Extracting a string containing given number of characters, from a text file-CodePudding

My text file contains data consisting of numerous entries, with each entry start with the character <.

By using python, I want to extract data in such a way that only the first five characters of each entry is extracted (in addition to <). For example:

my file= [<1
acloclscloclxcccdddddddddddcccccddddddddddddweeeeeeeeeeeeeeeee
  <2
lsjfljljljljljljlsjdfojljljlholhowljljljljouopuljlj
  <3
ljlhohouojljljjouopuljljljhlhouljljlhh
  <4
hououojljljlhouojljljljlhouljljljljoukhklhkhkh......]

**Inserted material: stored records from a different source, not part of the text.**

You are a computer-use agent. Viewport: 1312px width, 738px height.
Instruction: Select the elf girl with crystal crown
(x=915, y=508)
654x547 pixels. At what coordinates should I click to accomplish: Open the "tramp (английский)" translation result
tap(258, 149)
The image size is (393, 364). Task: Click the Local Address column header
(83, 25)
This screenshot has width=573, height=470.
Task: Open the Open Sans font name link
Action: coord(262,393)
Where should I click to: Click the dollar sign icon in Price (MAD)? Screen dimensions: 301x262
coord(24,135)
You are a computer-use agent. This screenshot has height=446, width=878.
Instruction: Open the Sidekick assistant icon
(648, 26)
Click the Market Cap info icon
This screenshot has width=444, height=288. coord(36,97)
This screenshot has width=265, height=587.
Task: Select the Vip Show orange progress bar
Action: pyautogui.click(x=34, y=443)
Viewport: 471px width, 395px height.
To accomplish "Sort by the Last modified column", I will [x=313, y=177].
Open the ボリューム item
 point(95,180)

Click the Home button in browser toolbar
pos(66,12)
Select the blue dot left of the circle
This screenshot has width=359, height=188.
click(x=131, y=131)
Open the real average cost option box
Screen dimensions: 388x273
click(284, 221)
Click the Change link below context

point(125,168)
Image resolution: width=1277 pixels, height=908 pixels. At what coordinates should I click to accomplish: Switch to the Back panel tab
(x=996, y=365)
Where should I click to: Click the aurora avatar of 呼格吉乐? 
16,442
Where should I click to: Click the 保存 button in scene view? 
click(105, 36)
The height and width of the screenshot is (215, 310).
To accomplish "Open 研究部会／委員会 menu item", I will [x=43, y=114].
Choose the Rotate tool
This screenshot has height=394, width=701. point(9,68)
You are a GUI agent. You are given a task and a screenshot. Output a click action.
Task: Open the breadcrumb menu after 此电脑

And the result I want should be the file containing only < and first 5 chagacters i.e.

 <1
aclo
  <2
lsjf
  <3
ljlh
  <4
houo

CodePudding user response：

for x in text.split("<"):
    if x != '':
        print(f'<{x[:6]}')

This might help

CodePudding user response：

Using regex

import re

txt = '<1 acloclscloclxcccdddddddddddcccccddddddddddddweeeeeeeeeeeeeeeee <2 lsjfljljljljljljlsjdfojljljlholhowljljljljouopuljlj <3 ljlhohouojljljjouopuljljljhlhouljljlhh <4 hououojljljlhouojljljljlhouljljljljoukhklhkhkh'

print(re.findall('(<[\s\S]{0,6})', txt))

Output -

['<1 aclo', '<2 lsjf', '<3 ljlh', '<4 houo']